Since the fall of 2017, there has been a change in New York City. If you are a New Yorker, you may have felt an influx of power surging every fall. More likely is that you noticed nothing unless you are a woman in medicine.
FemInEM is a New York-based organization, or should I say movement? The movement was started by the visionary Dara Kass M.D., a Columbia University-based emergency medicine physician. While it is impressive to start a national organization, as a woman Dr. Kass needs to be 20% more impressive than her male colleagues to get your attention. So, she also donated an organ to her child and wrote a children’s book on feminism. She’s The Man. And that statement reminds us why we need her.
FemInEM started with the purpose of supporting equality in medicine — “We are FemInEM — an open-access resource where we discuss, discover, and affect the journey of women working in emergency medicine.” It is an organization that first catered to physicians in emergency medicine, but due to its message of equality, it quickly expanded to all medical specialties and other health professionals. The FemInEM annual conference, the FemInEM Idea Exchange (FIX), has encompassed other minority issues, hosting speakers on transgender and racial equality in medicine.
September 2019 marked the third annual FIX Conference in New York City. Since last year’s conference attendees grew 30%. This year’s conference hosted speakers on such “orphan issues” as global warming, alcoholism in health care workers, and reproductive challenges, including miscarriage among medical professionals. These are issues that are not likely to appear at major academic conferences, by speakers who would not have an opportunity to share their insights. Dr. Kass built them a stage and gave them a voice.
FemInEM seems to have been a much-needed spark, setting ablaze the next feminist movement in medicine. Other organizations are now gaining momentum. For instance, Dr. Kass is also a founding member of TIME’S UP Healthcare. TIME’S Up Healthcare was founded by 53 inspirational women, fighting to end workplace discrimination, harassment, and abuse in medicine.
Women in medicine are banding together and seem to agree, this is not your grandmother’s feminist movement. Although eternally grateful and indebted to the women who fought to build the foundation of feminism, this time women are going all the way to equal.

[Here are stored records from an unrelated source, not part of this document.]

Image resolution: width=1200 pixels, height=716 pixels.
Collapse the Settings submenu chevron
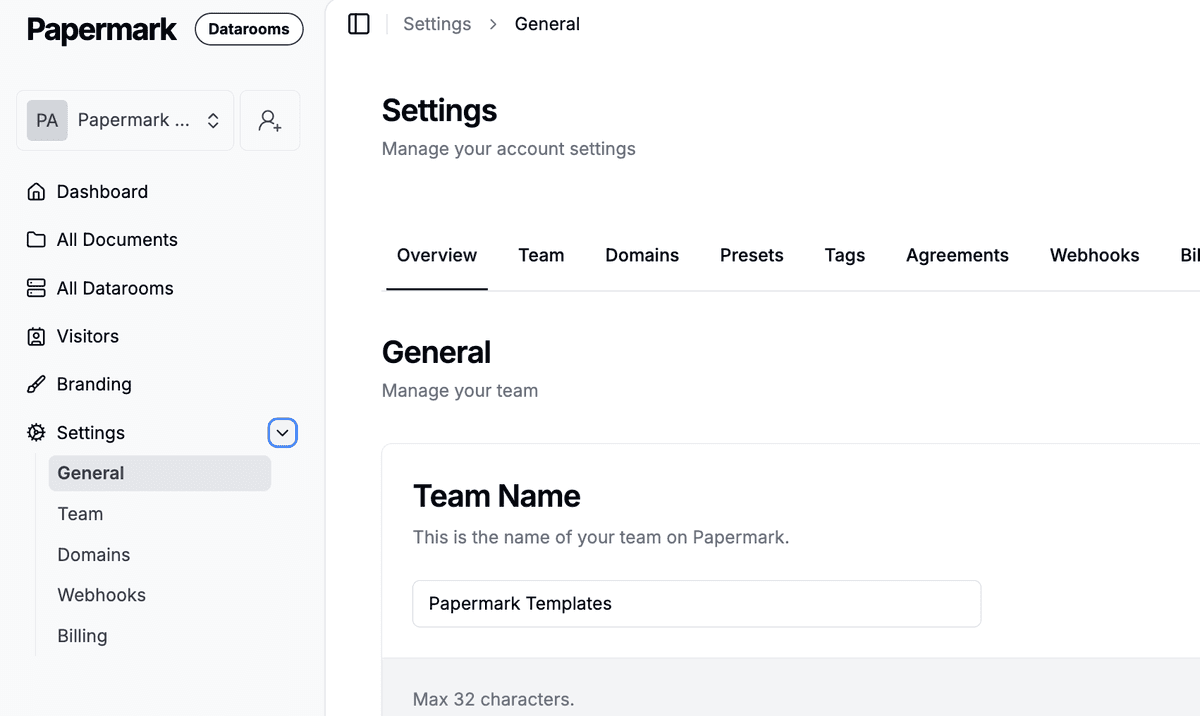point(283,433)
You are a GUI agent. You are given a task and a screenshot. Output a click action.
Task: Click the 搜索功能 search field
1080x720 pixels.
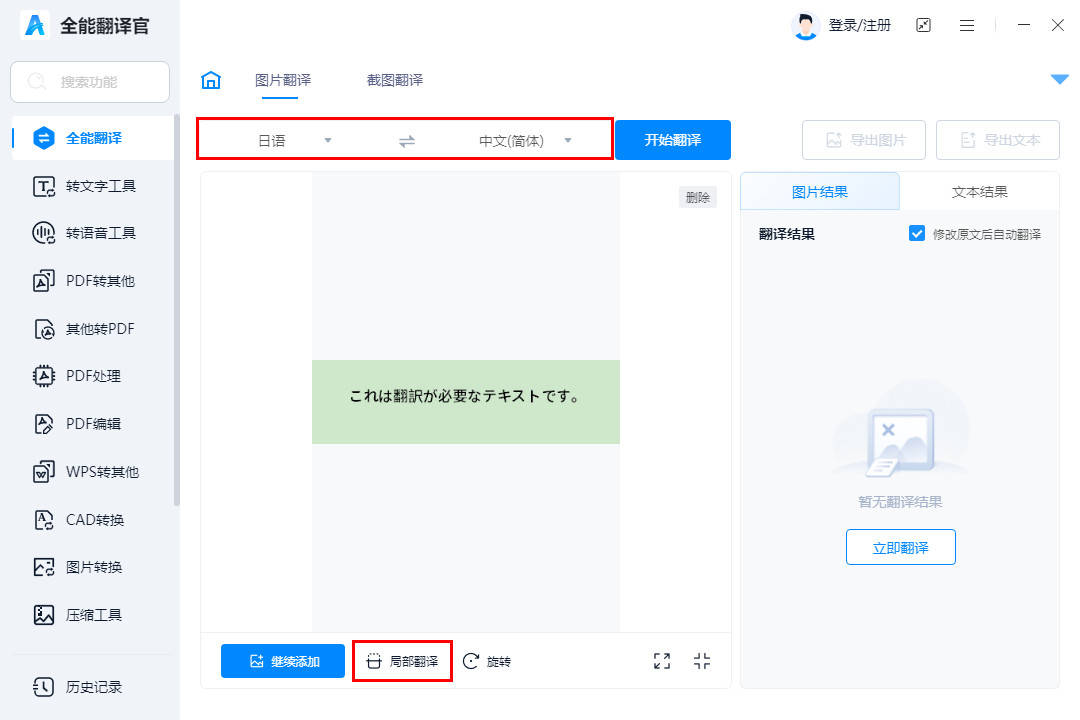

What are these continued inequalities?
You can become a doctor, but if you want to be a leader, the support is lacking. According to the American Academy of Medical Colleges (AAMC), just 14% of department chairs and senior leaders are women. This is not surprising, as the face of American wealth and power — the dollar bill, still only depictsonlywhite men. Speaking of money, women are going to need the rest of our paycheck, all 100% of it. Finally, the weight of a woman’s word must be equal to men. For example, our society has sided with accused serial sexual abusers, until groups of hundreds of women come forward against a single man. Beyond being criminal, this issue should be considered a public health issue. It should only take one woman’s word.
Some individuals demean the struggle for equality. Even some women who feel that feminism is a dirty word. It seems easily forgotten that in the United States women started as property. We haven’t even had the right to vote for 100 years! (Note that the 2020 election marks 100 years of women voting rights. Make your vote count). Women have not been given anything and the struggle for the rights we hold is called feminism.
Women should proudly celebrate the struggle against oppression that has brought us forward. We should commend ourselves, just as other oppressed people band together to praise and protect what they have achieved. It may not be lady-like, but it is feminist.
Women must fight harder. The feminist movement is not over, and in medicine women need organizations like FemInEM and TIME’S UP Healthcare to band us together to continue to fight for equality, to celebrate our triumphs and our history. Leaders in health care have a responsibility to set a positive example for society by supporting and amplifying this movement for equality.
Lastly, women need each other for strength. We need the women’s club for support. The day when the old boys’ club is interested in reciprocal membership, we will know we are equal.